Injectable Hydrogel Microspheres for Osteoarthritis Therapy via Endogenous Mesenchymal Stem Cells Homing and Chondrogenic Differentiation Enhancement

Osteoarthritis (OA) involves progressive cartilage degradation and a chronic inflammatory microenvironment. Here, we develop injectable hydrogel microspheres featuring an interpenetrating polymer network (IPN) and the capability to anchor in situ to the cartilage matrix for OA treatment. Using microfluidics, we fabricate platelet-derived growth factor-BB (PDGF-BB)-loaded IPN microspheres (GS/GF) and apply a polydopamine (PDA) coating via self-polymerization to form core-shell GS/GF-PDA/DS microspheres loaded with diclofenac sodium (DS). Upon intra-articular injection, the PDA shell enabled targeted adhesion to cartilage defects through catechol-mediated bioadhesion, while released DS and PDA collectively alleviate inflammation by scavenging reactive oxygen species, suppressing pro-inflammatory cytokines, and modulating macrophage polarization.
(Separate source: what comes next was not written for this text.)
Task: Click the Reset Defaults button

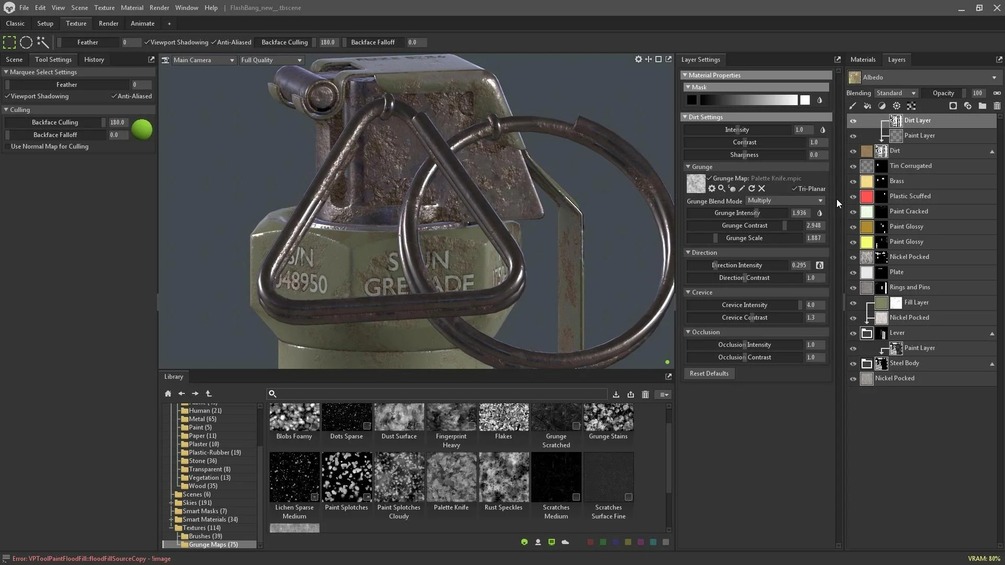Action: coord(709,373)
Concurrently, PDGF-BB release enhances endogenous mesenchymal stem cell (MSC) recruitment. The IPN structure improves mechanical robustness and provides a dynamic microenvironment conducive to chondrogenic differentiation of recruited MSCs. In vitro, the GS/GF-PDA/DS microspheres exhibit good injectability and cartilage-anchoring ability. In addition, they modulate macrophage polarization, attenuate chondrocyte inflammation, and facilitate both the migration and chondrogenic differentiation of MSCs. In vivo, the GS/GF-PDA/DS microspheres significantly reduce synovial inflammation and accelerate cartilage regeneration in rats. This study presents a biofunctional material system that integrates immunomodulation, stem cell recruitment, and cartilage repair for comprehensive OA therapy.